WHAT THE TASK ASKS: Duplicate every line of this listing without any change.

Dataset rows
>> BEGIN
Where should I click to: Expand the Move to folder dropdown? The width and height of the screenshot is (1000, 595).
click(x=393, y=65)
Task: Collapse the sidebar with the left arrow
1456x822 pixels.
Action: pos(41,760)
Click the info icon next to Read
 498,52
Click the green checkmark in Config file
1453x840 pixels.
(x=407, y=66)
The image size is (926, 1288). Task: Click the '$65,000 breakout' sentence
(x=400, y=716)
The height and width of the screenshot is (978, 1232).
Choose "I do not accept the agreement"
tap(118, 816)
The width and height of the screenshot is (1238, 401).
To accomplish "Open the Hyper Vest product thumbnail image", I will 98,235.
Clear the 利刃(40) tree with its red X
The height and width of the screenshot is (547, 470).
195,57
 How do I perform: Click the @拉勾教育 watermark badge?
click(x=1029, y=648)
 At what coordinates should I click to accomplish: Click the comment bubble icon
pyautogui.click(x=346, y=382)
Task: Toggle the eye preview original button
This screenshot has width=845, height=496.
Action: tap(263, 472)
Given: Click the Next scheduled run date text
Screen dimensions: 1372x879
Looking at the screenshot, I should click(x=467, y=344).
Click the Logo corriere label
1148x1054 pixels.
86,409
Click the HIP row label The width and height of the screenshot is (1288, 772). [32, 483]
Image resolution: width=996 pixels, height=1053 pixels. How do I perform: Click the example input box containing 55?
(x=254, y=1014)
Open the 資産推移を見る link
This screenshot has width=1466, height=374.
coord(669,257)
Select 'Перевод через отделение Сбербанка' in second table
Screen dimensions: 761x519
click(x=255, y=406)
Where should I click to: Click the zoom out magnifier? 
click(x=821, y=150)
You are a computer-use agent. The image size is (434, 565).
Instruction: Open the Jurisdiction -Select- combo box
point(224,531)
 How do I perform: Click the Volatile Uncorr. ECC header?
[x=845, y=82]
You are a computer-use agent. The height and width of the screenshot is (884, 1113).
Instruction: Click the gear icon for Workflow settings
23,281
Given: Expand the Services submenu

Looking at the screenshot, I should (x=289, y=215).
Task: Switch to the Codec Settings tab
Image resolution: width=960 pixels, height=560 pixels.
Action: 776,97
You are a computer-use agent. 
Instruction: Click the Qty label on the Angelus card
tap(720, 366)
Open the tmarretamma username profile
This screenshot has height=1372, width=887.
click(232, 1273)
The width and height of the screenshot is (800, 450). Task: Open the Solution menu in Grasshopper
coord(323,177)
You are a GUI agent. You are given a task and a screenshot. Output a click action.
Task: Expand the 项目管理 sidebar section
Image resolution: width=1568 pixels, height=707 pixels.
>> END
RIGHT ANSWER:
Where should I click to: Expand the Move to folder dropdown? The width and height of the screenshot is (1000, 595).
click(x=393, y=65)
Task: Collapse the sidebar with the left arrow
1456x822 pixels.
Action: pos(41,760)
Click the info icon next to Read
 498,52
Click the green checkmark in Config file
1453x840 pixels.
(x=407, y=66)
The image size is (926, 1288). Task: Click the '$65,000 breakout' sentence
(x=400, y=716)
The height and width of the screenshot is (978, 1232).
Choose "I do not accept the agreement"
tap(118, 816)
The width and height of the screenshot is (1238, 401).
To accomplish "Open the Hyper Vest product thumbnail image", I will 98,235.
Clear the 利刃(40) tree with its red X
The height and width of the screenshot is (547, 470).
195,57
 How do I perform: Click the @拉勾教育 watermark badge?
click(x=1029, y=648)
 At what coordinates should I click to accomplish: Click the comment bubble icon
pyautogui.click(x=346, y=382)
Task: Toggle the eye preview original button
This screenshot has width=845, height=496.
Action: tap(263, 472)
Given: Click the Next scheduled run date text
Screen dimensions: 1372x879
Looking at the screenshot, I should click(x=467, y=344).
Click the Logo corriere label
1148x1054 pixels.
86,409
Click the HIP row label The width and height of the screenshot is (1288, 772). [32, 483]
Image resolution: width=996 pixels, height=1053 pixels. How do I perform: Click the example input box containing 55?
(x=254, y=1014)
Open the 資産推移を見る link
This screenshot has width=1466, height=374.
coord(669,257)
Select 'Перевод через отделение Сбербанка' in second table
Screen dimensions: 761x519
click(x=255, y=406)
Where should I click to: Click the zoom out magnifier? 
click(x=821, y=150)
You are a computer-use agent. The image size is (434, 565).
Instruction: Open the Jurisdiction -Select- combo box
point(224,531)
 How do I perform: Click the Volatile Uncorr. ECC header?
[x=845, y=82]
You are a computer-use agent. The height and width of the screenshot is (884, 1113).
Instruction: Click the gear icon for Workflow settings
23,281
Given: Expand the Services submenu

Looking at the screenshot, I should (x=289, y=215).
Task: Switch to the Codec Settings tab
Image resolution: width=960 pixels, height=560 pixels.
Action: 776,97
You are a computer-use agent. 
Instruction: Click the Qty label on the Angelus card
tap(720, 366)
Open the tmarretamma username profile
This screenshot has height=1372, width=887.
click(232, 1273)
The width and height of the screenshot is (800, 450). Task: Open the Solution menu in Grasshopper
coord(323,177)
You are a GUI agent. You are given a task and a screenshot. Output a click action.
Task: Expand the 项目管理 sidebar section
Image resolution: width=1568 pixels, height=707 pixels.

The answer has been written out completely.